Re: [Need advices] Troubles to create custom PTransform in Python

Posted by Abhijit Chanda <ab...@gammanalytics.com>.

Further refer beam documentation on design-your-pipeline<https://beam.apache.org/documentation/pipelines/design-your-pipeline/>

From: Abhijit Chanda <ab...@gammanalytics.com>
Date: Monday, 1 October 2018 at 6:58 PM
To: Jonathan Perron <jo...@lumapps.com>, "user@beam.apache.org" <us...@beam.apache.org>
Subject: Re: [Need advices] Troubles to create custom PTransform in Python

You can’t call transform function as a very first step in any pipeline. First block should be always source and followed by any number of transforms based upon your use case.

From: Jonathan Perron <jo...@lumapps.com>
Reply-To: "user@beam.apache.org" <us...@beam.apache.org>
Date: Monday, 1 October 2018 at 3:14 PM
To: "user@beam.apache.org" <us...@beam.apache.org>
Subject: Fwd: [Need advices] Troubles to create custom PTransform in Python

Hello everybody,

I am new with Apache Beam and I need some advices on own to write properly a custom PTransform in Python.

I try to read entities from a PostgreSQL database using SQLAlchemy. I followed the examples in the documentation for Pub/Sub (https://beam.apache.org/documentation/sdks/pydoc/2.5.0/_modules/apache_beam/io/gcp/pubsub.html#ReadFromPubSub) and Datastore (https://beam.apache.org/documentation/sdks/pydoc/2.5.0/_modules/apache_beam/io/gcp/datastore/v1/datastoreio.html#ReadFromDatastore).

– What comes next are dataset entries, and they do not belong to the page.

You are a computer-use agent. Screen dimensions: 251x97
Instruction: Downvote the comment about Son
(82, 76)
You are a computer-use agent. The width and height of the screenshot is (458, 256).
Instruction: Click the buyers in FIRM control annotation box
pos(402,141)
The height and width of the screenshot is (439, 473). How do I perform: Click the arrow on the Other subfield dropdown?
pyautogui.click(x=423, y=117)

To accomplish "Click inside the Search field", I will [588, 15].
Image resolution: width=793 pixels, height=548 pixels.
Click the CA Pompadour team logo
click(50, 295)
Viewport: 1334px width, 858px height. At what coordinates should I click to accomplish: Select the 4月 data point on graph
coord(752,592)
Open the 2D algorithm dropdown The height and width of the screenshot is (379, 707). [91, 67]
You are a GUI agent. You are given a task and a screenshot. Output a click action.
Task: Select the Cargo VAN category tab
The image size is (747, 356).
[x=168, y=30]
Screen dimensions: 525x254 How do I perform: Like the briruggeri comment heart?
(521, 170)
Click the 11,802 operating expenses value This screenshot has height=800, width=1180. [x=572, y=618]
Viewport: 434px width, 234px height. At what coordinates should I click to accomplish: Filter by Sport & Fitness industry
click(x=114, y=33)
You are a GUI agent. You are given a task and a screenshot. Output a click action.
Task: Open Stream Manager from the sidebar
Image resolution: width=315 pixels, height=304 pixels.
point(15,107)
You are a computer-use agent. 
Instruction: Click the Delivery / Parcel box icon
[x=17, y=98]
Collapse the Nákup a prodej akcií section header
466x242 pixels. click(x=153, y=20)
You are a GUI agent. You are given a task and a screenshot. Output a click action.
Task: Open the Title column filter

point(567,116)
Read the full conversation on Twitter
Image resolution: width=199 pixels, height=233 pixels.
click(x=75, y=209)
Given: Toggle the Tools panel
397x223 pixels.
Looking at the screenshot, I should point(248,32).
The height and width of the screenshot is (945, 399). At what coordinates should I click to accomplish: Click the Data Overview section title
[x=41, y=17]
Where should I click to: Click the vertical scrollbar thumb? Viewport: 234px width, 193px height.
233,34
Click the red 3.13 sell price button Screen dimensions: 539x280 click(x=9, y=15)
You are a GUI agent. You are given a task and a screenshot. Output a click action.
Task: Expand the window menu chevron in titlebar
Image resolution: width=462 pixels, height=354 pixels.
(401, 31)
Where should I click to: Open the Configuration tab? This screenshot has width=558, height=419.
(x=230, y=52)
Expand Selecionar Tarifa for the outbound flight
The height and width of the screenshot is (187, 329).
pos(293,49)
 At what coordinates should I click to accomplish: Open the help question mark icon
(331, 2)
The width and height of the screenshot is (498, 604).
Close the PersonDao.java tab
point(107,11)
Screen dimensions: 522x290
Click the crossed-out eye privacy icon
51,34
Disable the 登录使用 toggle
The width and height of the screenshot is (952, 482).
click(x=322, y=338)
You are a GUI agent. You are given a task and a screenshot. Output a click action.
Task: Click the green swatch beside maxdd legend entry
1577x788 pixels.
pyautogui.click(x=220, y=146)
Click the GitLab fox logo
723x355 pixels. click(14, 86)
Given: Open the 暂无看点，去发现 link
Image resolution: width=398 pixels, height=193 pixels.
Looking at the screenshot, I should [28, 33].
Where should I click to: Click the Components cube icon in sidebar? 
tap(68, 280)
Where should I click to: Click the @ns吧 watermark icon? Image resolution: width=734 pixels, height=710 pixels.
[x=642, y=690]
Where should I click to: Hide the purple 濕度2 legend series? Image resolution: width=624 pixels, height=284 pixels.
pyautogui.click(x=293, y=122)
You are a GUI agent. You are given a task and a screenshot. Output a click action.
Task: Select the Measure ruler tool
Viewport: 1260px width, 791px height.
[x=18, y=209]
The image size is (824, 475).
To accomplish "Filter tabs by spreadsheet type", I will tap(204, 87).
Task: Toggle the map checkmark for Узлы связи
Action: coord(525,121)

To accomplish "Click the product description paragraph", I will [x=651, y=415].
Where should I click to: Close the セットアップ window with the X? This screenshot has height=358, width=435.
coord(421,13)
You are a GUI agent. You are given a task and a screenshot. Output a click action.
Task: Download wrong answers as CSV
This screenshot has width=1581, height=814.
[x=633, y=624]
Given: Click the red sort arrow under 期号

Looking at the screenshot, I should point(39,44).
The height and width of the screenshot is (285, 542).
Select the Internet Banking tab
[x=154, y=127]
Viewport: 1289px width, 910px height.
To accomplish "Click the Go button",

Here is what I achieved so far:

class ExtractFromPostgreSQLFn(beam.DoFn):
    """
    Extract PCollection from PostgreSQL
    """

    def start_bundle(self):
        self._session = Session()

    def process(self, element):
        raise NotImplementedError

    def finish_bundle(self):
        self._session.close()

class ReadEntityFromPostgresqlFn(ExtractFromPostgreSQLFn):
    def start_bundle(self, arg1, arg2):
        self._arg1 = arg1
        self._arg2 = arg2

    def process(self, element):
        entities = (
            self._session.query(Entity)
            .filter(Entity.arg1 == self._arg1)
            .filter(Entity.arg2 == self._arg2)
            .all()
        )
        return (self._arg1, entities)

class ExtractEntity(PTransform):
    """
    A ```PTransform``` Extract of the Entity.
    """

    def __init__(self, arg1, arg2="enabled"):
        """
        Inializes ```ExtractEntity```
        Args:
            arg1
            arg2
        """
        if not arg1:
            raise ValueError("arg1 cannot be empty")

        self._arg1 = arg1
        self._arg2 = arg2

    def expand(self, pcoll):
        """
        This is a composite transform involves the following:
        1. Create a query object
        2. Run the query against the database.
        """
        database_entities = pcoll.pipeline | "Extract datastore users" >> beam.ParDo(
            ReadEntityFromPostgresqlFn(self._arg1, self.arg2)
        )
        return database_entities

The PTransform is called at the very beginning of my pipeline:

p = beam.Pipeline(options=pipeline_options)
database = (
    p
    | "Extract datastore users"

    >> ExtractDatastoreUsers(arg1="123456")

)

It keeps raising AttributeError: 'PBegin' object has no attribute 'windowing'.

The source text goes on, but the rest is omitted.